## [ASSIGNMENT]
Go through the data and copy each line that holds "agent".

══ SOURCE DATA ══

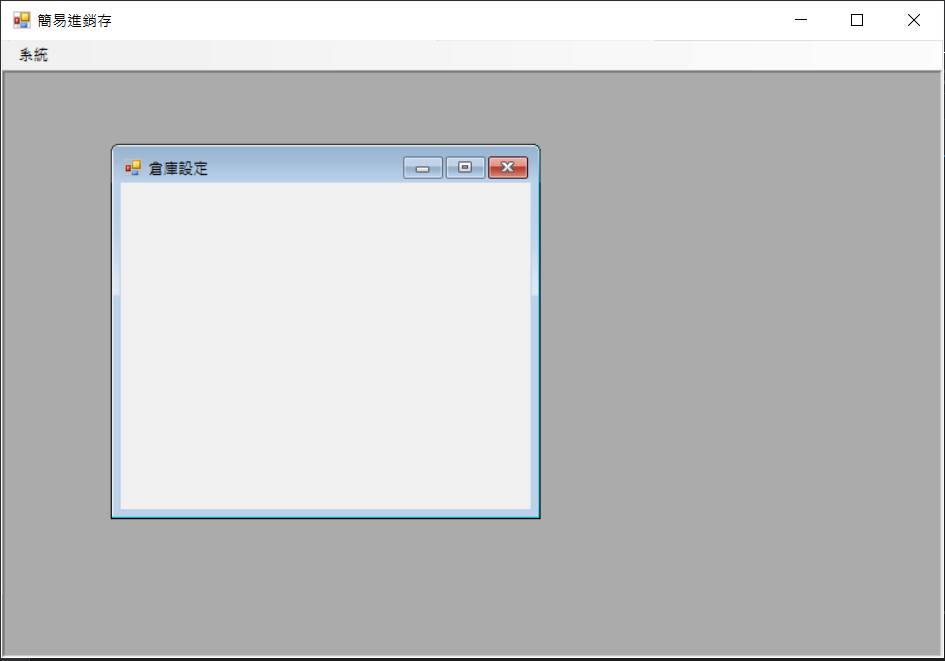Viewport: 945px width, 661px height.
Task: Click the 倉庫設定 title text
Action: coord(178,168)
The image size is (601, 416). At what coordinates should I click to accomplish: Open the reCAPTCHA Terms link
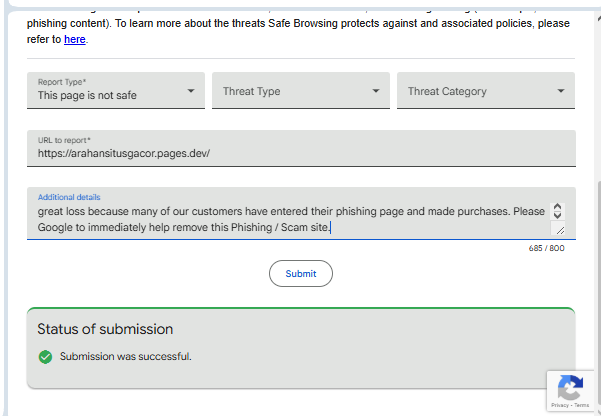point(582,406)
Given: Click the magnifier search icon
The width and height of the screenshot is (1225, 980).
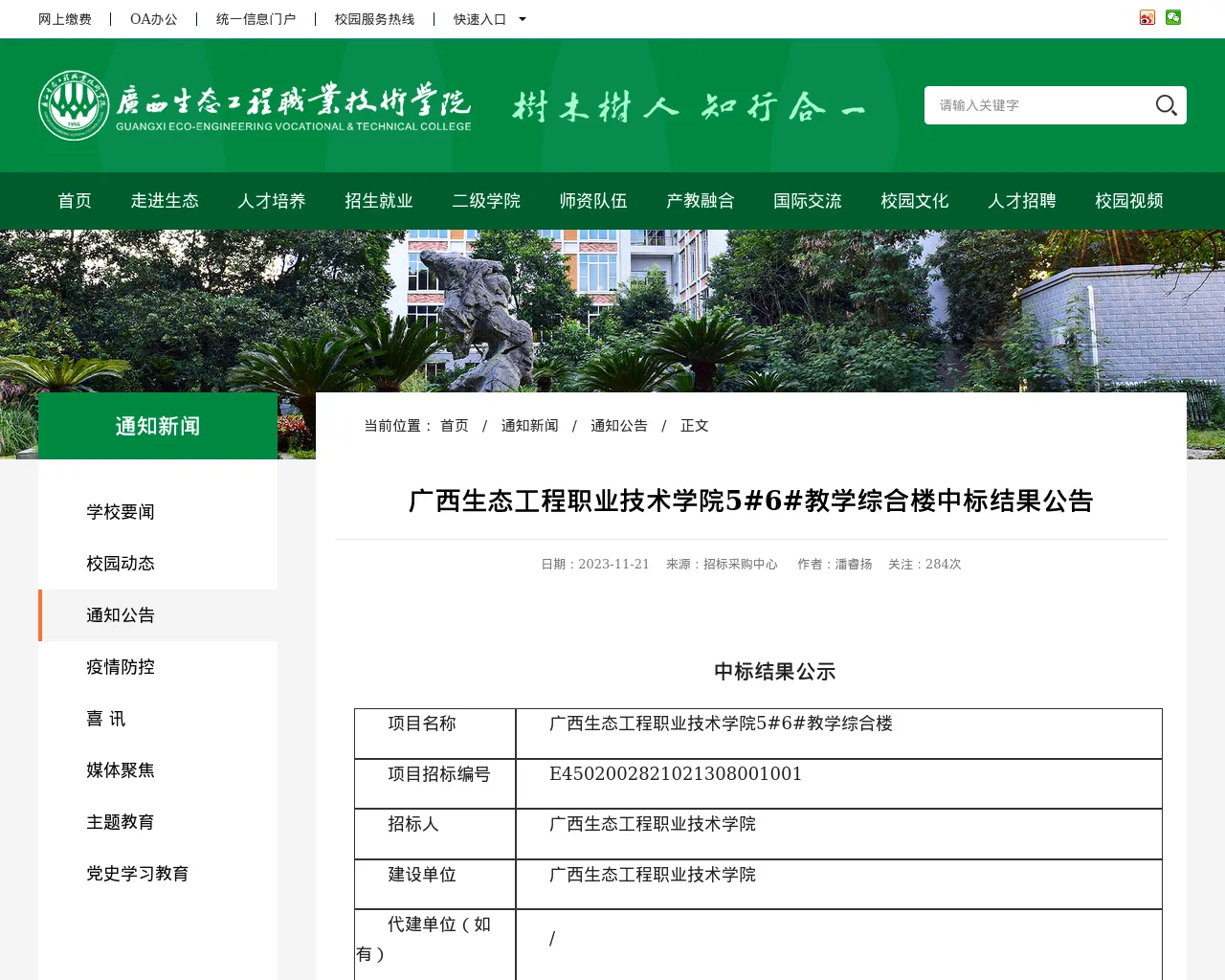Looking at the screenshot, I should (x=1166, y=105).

═══
══ SOURCE DATA ══

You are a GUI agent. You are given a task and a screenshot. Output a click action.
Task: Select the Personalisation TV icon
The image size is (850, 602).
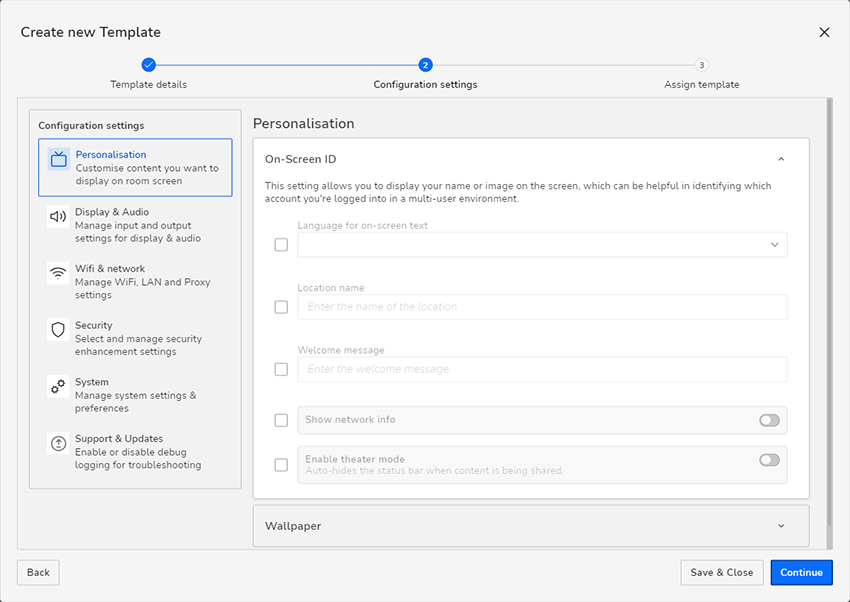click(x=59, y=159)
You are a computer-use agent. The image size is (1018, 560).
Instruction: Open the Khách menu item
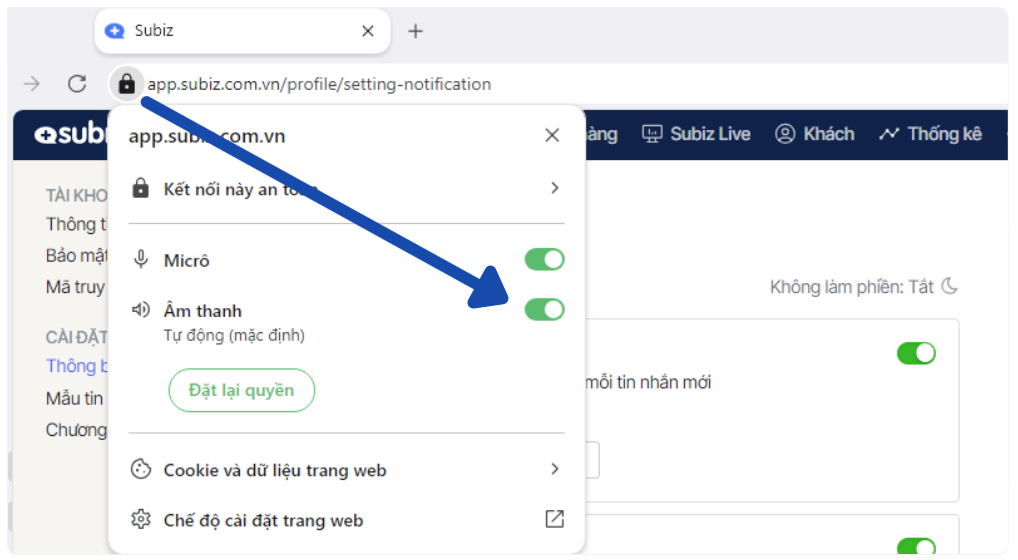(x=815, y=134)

═══
══ SOURCE DATA ══

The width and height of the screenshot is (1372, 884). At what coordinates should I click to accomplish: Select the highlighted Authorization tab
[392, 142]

═══

## [EXERCISE SOLUTION]
You are a GUI agent. You are given a task and a screenshot. Output a click action.
You are a computer-use agent. The image size is (1018, 560).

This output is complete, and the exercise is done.